Fig. 4: The hormonal cell–cell communication network. | Nature Communications

Fig. 4: The hormonal cell–cell communication network.

From: An organism-wide atlas of hormonal signaling based on the mouse lemur single-cell transcriptome

Fig. 4

a A representation of the network as constructed by force-directed graph drawing. Nodes (cell types) are color-coded according to the node outdegree (% of cell types connected to the current node by outgoing edges) and the node circle size shows the node indegree (% of cell types connected to the current node by incoming edges). Network edges are directed and connect nodes expressing a hormone ligand to all nodes expressing the corresponding hormone receptor. b, c Bar plot of network density (b) and average node degree (i.e., the number of connected nodes per node) (c) for different biological networks. d Number of ligand and receptor types expressed by the network nodes (cell types), ranked from most to fewest. e Indegrees and outdegrees of the network nodes (cell types), ranked from high to low values. Node degree is normalized to the total number of nodes and cluster size and measures the percentage of cell types connected from or to a network node. f Generality score of all hormone ligands and receptors ranked from the most generally expressed to most selectively expressed.
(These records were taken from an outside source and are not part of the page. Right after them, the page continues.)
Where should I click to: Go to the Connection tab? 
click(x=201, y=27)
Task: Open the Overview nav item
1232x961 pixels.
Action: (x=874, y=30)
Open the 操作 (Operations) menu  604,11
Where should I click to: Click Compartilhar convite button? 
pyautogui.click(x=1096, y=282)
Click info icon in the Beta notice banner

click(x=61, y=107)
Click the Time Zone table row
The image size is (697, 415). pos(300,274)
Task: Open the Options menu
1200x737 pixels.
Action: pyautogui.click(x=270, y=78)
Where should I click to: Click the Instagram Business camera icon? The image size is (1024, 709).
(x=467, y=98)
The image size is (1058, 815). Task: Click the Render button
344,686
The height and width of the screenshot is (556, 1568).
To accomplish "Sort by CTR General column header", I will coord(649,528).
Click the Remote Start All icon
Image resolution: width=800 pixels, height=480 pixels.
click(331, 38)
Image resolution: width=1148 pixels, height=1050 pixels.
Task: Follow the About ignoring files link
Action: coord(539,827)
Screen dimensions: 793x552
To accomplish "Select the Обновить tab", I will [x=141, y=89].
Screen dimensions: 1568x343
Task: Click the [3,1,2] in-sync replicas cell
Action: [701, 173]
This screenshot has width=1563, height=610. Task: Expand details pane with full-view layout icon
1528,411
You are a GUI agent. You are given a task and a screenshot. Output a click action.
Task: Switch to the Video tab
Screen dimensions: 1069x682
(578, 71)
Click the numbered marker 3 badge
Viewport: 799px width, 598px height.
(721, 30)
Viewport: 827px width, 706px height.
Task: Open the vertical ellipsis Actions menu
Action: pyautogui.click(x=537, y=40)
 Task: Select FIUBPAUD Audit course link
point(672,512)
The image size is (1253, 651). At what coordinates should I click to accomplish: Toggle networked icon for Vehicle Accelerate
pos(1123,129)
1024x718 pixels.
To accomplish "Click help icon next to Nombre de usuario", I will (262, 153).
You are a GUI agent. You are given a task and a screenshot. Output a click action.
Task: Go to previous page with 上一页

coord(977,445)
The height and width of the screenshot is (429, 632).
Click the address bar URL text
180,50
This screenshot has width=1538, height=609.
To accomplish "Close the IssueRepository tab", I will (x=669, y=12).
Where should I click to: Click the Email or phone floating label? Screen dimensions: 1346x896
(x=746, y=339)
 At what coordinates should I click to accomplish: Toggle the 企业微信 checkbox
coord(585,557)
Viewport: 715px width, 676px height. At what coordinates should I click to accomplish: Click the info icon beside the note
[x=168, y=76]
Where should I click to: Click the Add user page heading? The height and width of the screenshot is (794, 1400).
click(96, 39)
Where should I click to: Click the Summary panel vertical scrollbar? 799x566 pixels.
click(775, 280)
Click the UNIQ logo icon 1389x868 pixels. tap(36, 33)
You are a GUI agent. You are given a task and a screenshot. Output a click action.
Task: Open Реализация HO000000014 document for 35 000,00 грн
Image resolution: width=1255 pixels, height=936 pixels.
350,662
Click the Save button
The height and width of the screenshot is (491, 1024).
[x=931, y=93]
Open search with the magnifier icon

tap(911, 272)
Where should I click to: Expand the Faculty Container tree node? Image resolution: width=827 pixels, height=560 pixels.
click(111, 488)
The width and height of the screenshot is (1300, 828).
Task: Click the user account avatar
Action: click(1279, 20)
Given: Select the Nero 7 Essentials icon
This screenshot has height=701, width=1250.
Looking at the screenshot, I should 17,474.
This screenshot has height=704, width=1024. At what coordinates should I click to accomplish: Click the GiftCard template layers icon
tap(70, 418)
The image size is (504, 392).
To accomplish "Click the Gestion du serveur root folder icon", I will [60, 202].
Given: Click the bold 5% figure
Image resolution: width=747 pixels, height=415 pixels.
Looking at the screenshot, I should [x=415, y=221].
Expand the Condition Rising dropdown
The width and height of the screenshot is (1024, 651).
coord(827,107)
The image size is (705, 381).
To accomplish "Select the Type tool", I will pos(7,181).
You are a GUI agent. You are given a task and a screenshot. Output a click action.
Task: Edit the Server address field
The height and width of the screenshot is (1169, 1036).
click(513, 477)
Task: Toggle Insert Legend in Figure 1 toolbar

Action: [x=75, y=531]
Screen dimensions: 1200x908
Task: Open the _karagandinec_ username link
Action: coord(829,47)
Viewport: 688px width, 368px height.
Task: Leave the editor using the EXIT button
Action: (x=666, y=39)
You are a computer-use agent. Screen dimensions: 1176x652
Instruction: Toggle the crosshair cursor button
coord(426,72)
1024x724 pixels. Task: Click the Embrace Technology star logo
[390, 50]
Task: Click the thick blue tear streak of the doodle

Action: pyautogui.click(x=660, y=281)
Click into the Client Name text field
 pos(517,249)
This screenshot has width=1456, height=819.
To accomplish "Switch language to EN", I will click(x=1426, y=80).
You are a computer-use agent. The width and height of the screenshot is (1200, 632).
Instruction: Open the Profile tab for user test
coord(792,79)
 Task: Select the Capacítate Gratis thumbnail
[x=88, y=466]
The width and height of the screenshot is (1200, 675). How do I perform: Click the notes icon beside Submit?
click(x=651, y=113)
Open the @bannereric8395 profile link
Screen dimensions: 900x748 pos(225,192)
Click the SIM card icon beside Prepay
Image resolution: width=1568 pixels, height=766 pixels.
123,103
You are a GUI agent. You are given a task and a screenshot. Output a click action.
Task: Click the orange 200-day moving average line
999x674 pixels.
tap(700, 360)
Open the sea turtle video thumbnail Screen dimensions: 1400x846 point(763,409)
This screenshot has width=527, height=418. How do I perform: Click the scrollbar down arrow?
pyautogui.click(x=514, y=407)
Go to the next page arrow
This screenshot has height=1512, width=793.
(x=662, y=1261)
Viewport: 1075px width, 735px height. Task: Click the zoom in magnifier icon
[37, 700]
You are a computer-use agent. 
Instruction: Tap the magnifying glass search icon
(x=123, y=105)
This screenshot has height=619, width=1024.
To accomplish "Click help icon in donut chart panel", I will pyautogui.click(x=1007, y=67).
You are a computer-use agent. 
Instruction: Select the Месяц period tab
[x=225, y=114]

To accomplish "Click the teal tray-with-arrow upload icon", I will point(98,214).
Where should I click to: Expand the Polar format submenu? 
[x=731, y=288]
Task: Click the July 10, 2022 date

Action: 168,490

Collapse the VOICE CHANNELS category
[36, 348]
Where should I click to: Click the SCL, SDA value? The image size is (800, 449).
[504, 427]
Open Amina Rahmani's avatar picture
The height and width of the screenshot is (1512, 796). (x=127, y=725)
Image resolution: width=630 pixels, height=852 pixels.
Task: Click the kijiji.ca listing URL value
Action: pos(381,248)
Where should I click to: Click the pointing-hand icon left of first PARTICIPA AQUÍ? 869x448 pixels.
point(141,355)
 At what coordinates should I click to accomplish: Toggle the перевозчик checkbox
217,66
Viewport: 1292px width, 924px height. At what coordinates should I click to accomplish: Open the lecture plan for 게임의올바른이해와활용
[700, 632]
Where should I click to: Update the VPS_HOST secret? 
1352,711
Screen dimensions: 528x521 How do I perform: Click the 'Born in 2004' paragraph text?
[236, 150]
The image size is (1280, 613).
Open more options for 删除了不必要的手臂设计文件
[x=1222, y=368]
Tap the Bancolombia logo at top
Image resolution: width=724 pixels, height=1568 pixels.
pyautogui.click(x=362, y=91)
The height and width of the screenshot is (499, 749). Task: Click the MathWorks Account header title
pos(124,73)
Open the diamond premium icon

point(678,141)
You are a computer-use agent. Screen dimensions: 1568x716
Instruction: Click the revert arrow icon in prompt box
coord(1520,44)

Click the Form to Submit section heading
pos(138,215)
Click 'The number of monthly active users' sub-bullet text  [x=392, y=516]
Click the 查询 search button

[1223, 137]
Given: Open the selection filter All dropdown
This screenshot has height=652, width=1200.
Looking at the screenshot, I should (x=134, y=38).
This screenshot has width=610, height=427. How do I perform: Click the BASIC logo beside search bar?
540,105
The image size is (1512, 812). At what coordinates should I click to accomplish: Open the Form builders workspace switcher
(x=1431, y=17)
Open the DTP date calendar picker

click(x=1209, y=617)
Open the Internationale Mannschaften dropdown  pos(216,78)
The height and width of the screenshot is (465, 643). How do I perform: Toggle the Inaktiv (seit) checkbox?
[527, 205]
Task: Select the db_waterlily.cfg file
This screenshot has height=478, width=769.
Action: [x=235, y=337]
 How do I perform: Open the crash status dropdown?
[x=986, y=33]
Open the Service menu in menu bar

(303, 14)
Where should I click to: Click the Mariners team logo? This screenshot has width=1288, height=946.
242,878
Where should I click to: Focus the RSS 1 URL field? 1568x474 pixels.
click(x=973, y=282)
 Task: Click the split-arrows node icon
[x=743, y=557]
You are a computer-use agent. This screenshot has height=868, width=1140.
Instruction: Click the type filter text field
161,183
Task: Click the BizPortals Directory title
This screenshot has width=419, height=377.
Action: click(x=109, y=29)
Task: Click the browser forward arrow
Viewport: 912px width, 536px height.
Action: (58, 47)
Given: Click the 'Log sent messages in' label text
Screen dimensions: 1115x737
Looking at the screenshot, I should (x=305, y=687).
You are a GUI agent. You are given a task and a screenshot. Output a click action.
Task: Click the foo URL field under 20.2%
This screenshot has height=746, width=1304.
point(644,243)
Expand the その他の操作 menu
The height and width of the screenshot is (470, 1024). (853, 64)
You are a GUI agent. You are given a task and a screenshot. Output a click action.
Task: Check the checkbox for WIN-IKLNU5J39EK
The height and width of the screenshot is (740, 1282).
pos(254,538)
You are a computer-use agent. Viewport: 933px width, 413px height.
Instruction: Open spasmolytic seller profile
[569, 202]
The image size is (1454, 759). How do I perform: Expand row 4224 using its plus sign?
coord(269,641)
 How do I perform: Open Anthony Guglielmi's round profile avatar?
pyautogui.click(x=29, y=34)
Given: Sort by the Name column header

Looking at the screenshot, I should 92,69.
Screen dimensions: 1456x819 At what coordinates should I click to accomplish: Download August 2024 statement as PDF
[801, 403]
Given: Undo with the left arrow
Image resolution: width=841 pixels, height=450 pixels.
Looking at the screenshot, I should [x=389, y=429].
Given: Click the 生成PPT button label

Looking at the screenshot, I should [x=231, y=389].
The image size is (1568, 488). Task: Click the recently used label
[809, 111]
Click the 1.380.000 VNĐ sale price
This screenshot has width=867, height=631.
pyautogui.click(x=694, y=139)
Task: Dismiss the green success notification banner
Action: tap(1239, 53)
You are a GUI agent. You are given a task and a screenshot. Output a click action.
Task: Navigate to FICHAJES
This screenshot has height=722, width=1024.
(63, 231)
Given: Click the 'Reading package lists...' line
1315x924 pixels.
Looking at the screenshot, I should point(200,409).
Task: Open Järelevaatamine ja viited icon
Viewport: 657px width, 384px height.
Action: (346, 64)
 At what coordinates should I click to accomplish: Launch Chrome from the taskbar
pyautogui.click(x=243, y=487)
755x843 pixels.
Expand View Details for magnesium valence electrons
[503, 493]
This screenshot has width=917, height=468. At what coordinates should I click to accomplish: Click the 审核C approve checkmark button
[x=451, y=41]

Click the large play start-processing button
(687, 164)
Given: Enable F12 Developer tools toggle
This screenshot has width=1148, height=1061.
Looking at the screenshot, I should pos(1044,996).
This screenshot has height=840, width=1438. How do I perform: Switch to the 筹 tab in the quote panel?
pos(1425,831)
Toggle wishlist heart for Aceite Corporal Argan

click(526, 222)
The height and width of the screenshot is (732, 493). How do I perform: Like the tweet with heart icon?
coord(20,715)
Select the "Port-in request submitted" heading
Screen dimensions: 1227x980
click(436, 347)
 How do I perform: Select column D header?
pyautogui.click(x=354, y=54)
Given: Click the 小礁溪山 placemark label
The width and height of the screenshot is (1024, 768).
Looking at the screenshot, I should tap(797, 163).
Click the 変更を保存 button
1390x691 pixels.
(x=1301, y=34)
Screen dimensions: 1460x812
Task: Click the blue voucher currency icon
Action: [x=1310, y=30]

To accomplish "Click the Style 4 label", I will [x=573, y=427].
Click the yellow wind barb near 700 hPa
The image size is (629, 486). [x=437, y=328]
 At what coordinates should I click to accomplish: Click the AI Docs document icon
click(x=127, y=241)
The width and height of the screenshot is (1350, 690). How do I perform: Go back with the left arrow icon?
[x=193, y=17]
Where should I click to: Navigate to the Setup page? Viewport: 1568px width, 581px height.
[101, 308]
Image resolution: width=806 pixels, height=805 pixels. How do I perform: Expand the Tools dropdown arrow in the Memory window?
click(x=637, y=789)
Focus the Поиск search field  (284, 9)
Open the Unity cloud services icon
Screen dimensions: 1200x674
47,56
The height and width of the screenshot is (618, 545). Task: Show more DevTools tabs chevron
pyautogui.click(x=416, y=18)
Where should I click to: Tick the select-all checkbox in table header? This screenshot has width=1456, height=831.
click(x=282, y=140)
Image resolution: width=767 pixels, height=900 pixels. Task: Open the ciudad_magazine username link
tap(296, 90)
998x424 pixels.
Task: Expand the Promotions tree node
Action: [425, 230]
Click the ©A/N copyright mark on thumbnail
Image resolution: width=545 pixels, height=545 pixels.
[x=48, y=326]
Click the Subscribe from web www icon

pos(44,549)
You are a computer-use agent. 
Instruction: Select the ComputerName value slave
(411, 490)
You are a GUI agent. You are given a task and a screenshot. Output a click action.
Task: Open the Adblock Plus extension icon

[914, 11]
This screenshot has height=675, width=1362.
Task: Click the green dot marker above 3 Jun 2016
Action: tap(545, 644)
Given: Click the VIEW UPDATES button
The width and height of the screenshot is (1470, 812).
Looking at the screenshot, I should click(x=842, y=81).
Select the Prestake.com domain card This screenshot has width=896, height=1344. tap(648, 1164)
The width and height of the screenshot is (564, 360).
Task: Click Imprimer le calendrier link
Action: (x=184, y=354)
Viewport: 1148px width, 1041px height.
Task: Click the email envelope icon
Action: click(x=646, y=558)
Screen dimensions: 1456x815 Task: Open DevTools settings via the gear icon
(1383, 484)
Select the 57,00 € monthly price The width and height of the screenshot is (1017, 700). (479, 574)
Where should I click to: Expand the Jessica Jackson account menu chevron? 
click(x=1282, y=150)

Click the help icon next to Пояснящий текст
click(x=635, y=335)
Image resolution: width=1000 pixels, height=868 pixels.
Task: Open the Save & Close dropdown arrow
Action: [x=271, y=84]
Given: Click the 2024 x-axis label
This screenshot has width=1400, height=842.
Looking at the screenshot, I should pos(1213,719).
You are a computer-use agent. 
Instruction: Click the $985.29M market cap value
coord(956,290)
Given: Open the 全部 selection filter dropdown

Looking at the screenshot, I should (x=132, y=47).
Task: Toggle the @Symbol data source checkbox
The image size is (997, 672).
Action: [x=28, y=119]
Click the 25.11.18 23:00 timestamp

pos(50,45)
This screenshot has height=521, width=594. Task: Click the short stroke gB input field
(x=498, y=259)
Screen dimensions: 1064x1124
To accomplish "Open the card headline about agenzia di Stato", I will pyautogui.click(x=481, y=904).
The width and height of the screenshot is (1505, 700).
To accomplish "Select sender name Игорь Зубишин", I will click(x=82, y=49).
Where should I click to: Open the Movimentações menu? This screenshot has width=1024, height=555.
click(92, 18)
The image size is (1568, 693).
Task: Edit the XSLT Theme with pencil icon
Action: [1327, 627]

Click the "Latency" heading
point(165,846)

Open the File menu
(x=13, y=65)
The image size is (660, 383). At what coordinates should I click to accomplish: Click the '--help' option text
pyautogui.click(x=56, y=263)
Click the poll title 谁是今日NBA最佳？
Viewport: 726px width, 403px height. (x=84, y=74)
Generality is defined as the percentage of nodes (cluster size normalized) positively expressing the gene(s) involved in ligand synthesis or receptor binding. Also see Supplementary Fig. S13a for generality score defined as the number of cell-type clusters positively expressing the gene(s). g Scatter plot showing generality scores of the hormone ligands and corresponding receptors. Each circle is a unique ligand-receptor pair. h Ranking (left) and distribution (right) of Jaccard indices of receptor pairs binding to the same ligand across all hormone receptors.